The wounds are clean, the fractures stabilized, and now it is time to go back and look at that clot.  I carefully place retractors to hold the surrounding tissues out of the way, and gently remove the clotted blood.  Before the case started, I had insisted that everyone in the room was wearing eye protection.  And this was why.  As I removed the clot, bright red blood began spraying out of the wound.  We had found the reason his hemoglobin blood levels were so low.  As the bumper of the bus hit his leg, one of the bone fragments had torn a hole in an artery in the back of his leg.  Gentle fingertip pressure stopped the bleeding, and we called for the talented general surgeon, Dr. Jack Baraza.

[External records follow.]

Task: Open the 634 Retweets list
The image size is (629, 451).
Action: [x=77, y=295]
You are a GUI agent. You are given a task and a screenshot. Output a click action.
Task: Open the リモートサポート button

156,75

Jack was waiting in the wings, and quickly arrived to calmly explore the vascular injury.  There are three vessels which supply blood to the lower leg, and two were still intact.  So the repair was a simple matter of isolating and tying sutures around the offending blood vessel.  We rechecked the blood supply to the foot, and after a few tense moments, were rewarded with pink toes and a visible pulse on the doppler ultrasound screen.

Dr. Baraza checking the blood supply to the foot

Dr. Baraza checking the blood supply to the foot

Thick dressings are applied, a plaster splint reinforces the external fixator, some other wounds are quickly sutured, and the patient is ready for transport to the ICU.  He has a long and difficult struggle ahead of him.  The next 48 hours will show us how much reserve he has left.  As he stabilizes, we can begin to plan reconstructive surgeries to fix his pelvic and femur fractures, and restore the bone missing from his leg.

I walk back home to an empty house.  Ann and the kids are enjoying Mother’s Day by going on a hike at Crescent Island with some friends, so I have some breakfast and get ready for a nap.